# WORK ITEM
Wherever the line with "Image resolution: width=790" sits in the listing below, transcribe from it up to and including the line with "Given: Open the Apps plus icon", exactly, and leave the remaining lines out.

# ENTRIES SHOWN
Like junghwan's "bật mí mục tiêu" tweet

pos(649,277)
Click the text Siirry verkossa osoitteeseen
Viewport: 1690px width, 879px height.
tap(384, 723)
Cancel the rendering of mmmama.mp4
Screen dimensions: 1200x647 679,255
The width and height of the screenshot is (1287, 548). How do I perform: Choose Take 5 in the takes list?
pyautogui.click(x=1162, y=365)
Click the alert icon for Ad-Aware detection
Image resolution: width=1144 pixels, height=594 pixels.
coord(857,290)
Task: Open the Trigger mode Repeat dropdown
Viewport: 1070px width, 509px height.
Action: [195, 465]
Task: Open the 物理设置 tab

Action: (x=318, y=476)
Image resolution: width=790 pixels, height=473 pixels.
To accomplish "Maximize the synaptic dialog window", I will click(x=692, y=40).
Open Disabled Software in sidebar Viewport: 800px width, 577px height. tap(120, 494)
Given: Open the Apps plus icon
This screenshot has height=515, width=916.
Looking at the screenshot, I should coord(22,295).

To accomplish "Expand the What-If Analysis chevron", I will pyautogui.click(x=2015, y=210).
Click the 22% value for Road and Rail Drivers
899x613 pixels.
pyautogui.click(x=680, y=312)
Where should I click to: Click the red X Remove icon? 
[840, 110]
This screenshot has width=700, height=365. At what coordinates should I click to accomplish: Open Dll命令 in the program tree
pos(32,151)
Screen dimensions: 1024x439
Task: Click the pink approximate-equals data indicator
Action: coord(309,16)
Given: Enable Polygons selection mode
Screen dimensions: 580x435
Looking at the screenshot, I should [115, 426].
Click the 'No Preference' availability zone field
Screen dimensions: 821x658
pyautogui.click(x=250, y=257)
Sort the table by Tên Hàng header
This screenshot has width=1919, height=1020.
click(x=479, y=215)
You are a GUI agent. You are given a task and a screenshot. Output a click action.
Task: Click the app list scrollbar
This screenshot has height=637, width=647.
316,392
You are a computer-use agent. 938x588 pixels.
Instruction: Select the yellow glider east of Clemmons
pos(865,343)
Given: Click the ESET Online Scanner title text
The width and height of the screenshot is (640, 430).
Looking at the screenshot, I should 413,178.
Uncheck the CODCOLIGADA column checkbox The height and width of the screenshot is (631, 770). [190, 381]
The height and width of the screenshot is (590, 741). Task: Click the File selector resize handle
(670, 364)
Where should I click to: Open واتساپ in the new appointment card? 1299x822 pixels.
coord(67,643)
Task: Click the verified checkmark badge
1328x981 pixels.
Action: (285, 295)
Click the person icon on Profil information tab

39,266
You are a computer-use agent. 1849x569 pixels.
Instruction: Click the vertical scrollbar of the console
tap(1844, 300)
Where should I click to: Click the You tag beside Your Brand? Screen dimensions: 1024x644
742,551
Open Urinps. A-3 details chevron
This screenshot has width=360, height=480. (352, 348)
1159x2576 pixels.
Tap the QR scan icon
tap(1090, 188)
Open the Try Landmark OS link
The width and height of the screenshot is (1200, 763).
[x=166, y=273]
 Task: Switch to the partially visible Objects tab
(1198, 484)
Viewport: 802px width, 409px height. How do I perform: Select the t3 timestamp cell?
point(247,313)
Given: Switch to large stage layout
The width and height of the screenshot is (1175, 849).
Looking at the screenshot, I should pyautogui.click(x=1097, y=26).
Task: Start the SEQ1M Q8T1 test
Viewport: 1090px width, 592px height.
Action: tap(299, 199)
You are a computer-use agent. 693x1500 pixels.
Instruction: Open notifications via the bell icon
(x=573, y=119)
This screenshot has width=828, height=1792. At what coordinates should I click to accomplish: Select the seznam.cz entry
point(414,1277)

# REPLY TO THE TASK
Image resolution: width=790 pixels, height=473 pixels.
To accomplish "Maximize the synaptic dialog window", I will click(x=692, y=40).
Open Disabled Software in sidebar Viewport: 800px width, 577px height. tap(120, 494)
Given: Open the Apps plus icon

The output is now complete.